Gila! Kirana yang pendiam itu
pacarnya Panji. Walaupun aku tidak kenal Panji Pooh Bears, tapi reputasinya
menggema kemana-mana. Panji amat populer di kalangan wanita-wanita. Entah sudah
berapa banyak wanita yang “digagahi” oleh Panji. Ah, kasian betul Kirana.
“Eh, tapi kan Panji udah almarhum
Pak Mul... Jadi Kirana disini ngapain? Mengenang Panji? Mencari pengganti
Panji?”
“Sepertinya bukan.”
Aku semakin keheranan. “Maksud
Pak Mul?”
“Mas Ibnu juga sepertinya melihat
Kirana. Beda dengan Mas Jo yang langsung menyadari adanya Kirana, Mas Ibnu
menyadari ada Kirana baru-baru ini. Tepatnya sebelum digantikan sama Mas Jo.”

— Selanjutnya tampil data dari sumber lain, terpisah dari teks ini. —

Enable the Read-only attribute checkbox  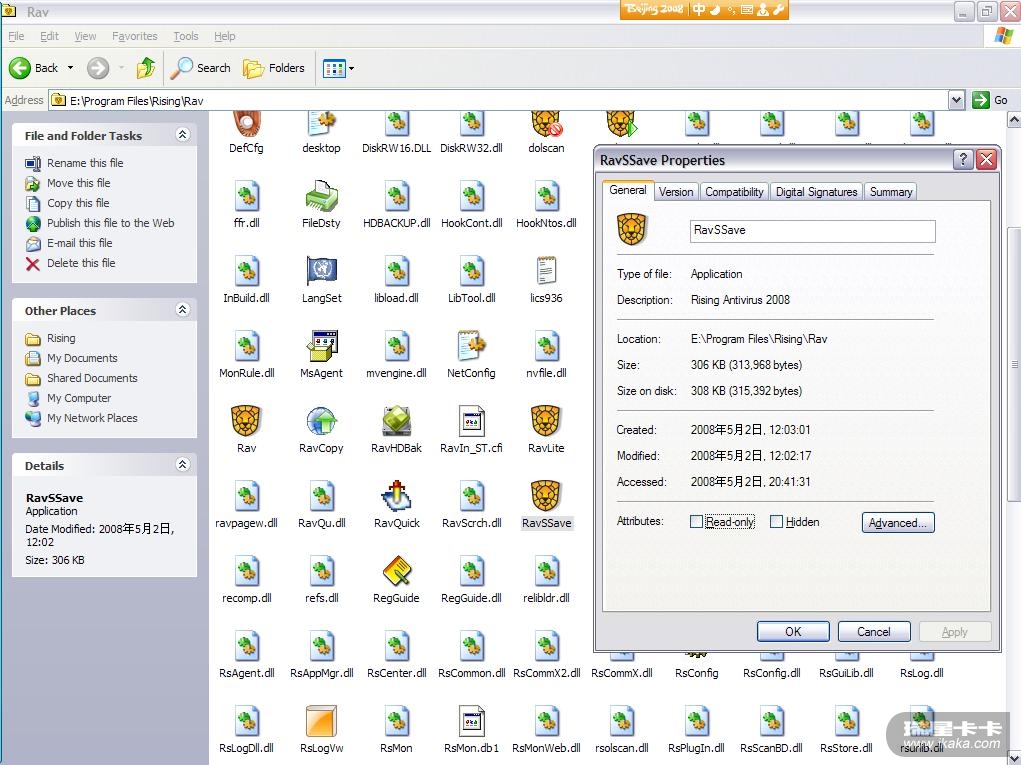(x=697, y=522)
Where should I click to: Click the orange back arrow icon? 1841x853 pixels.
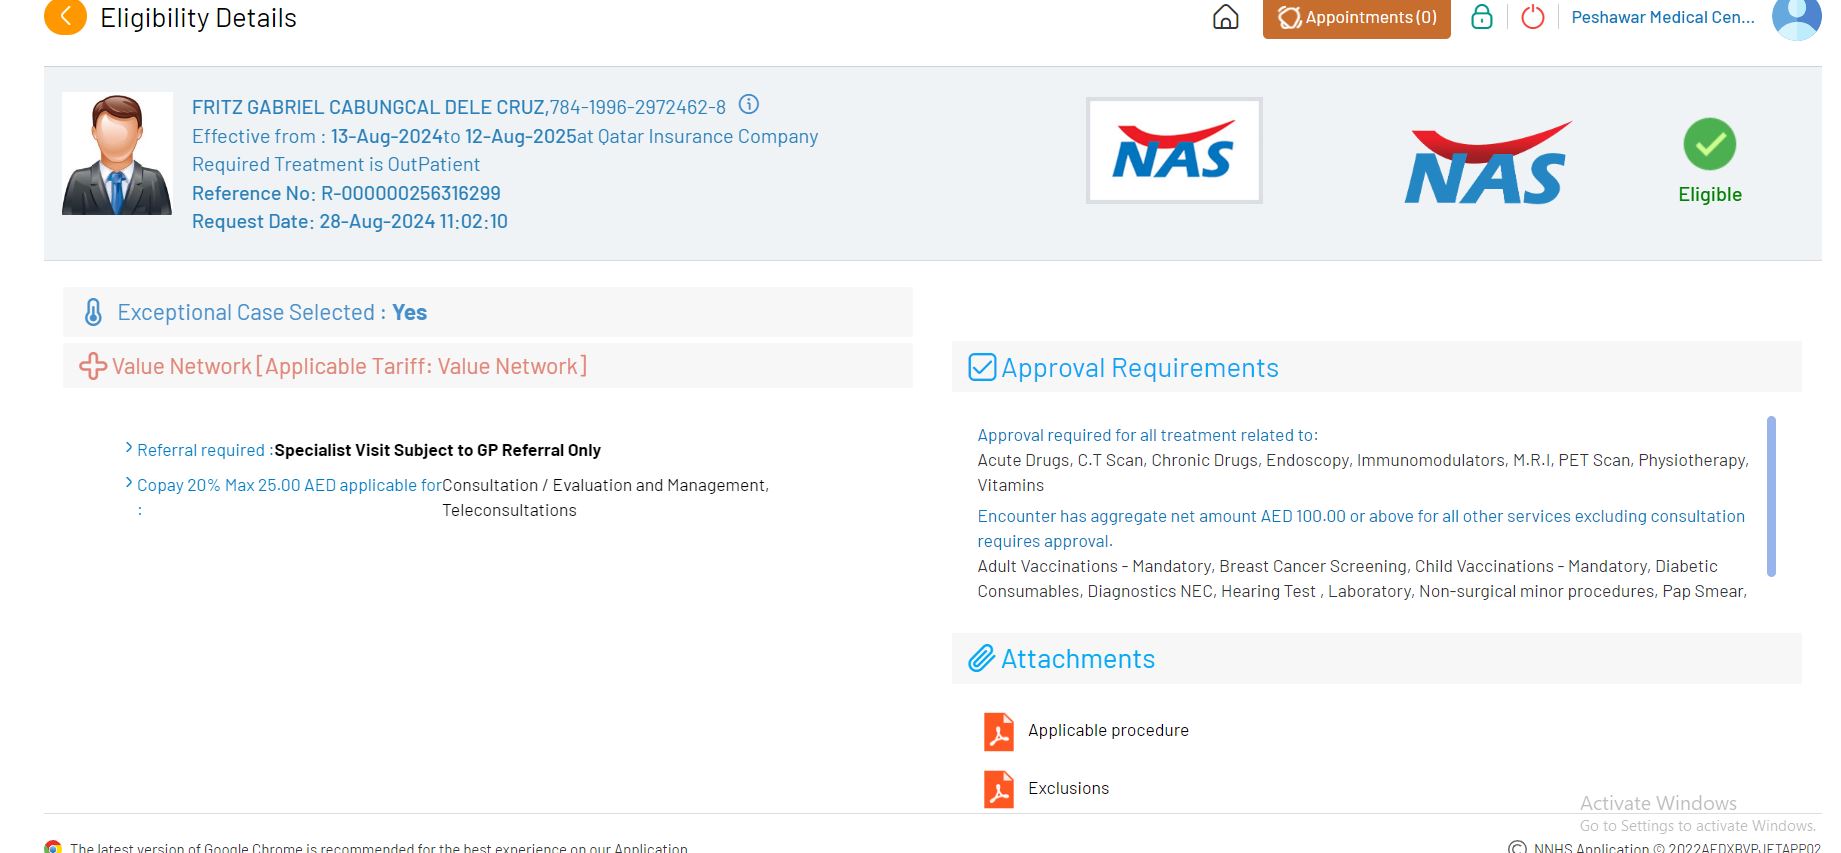(x=65, y=17)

“Jadi, Kirana mau ngecengin
drummer-drummer disini?” Ah, susah sekali menerka maksud Kirana.
Pak Mul menarik napas panjang. “Mungkin
Kirana suka sama kalian, Mas...”
“Lalu Pak Mul, sekarang Kirana
itu dimana?”
Pak Mul menjawab pendek saja.
“Sudah almarhum.” Kemudian kembali beliau meneruskan rutinitasnya.
Jantungku berdesir kencang. Tanpa
dikomando, mataku sudah menyapu bangku penonton dan melihat bangku Kirana itu.
Bulu kudukku berdiri. Sesosok perempuan berbaju putih lengan panjang bermotif
bunga, rok hitam, sepatu putih, dan jepit bunga itu sudah duduk disana dan
menatapku.. Akhirnya kami bertatapan untuk pertama kalinya. Bukan seperti yang
dikatakan Pak Mul. Sorot mata Kirana itu bukan suka, apalagi cinta. Sorot mata
itu adalah amarah dan kebencian.
Mendadak aku teringat sesuatu.
Benang merah yang menghubungkan Panji, Ibnu, dan aku. Kami bertiga sama-sama
pemain drum, berkacamata, dan...
sama-sama penggila wanita. Tiba-tiba aku teringat headline koran yang
mengabarkan kematian Panji. “Seorang pemain band tewas digorok lehernya oleh sang
pacar. Motifnya diduga kuat cemburu buta. Sang pacar yang ditemukan dengan
leher bersimbah darah kini sedang dalam kondisi kritis.”
Dan, Kirana pun masih duduk diam disitu, menatapku tajam
seolah bersiap menumpahkan segala amarah yang dipendamnya. Kirana, si gadis sabtu malam.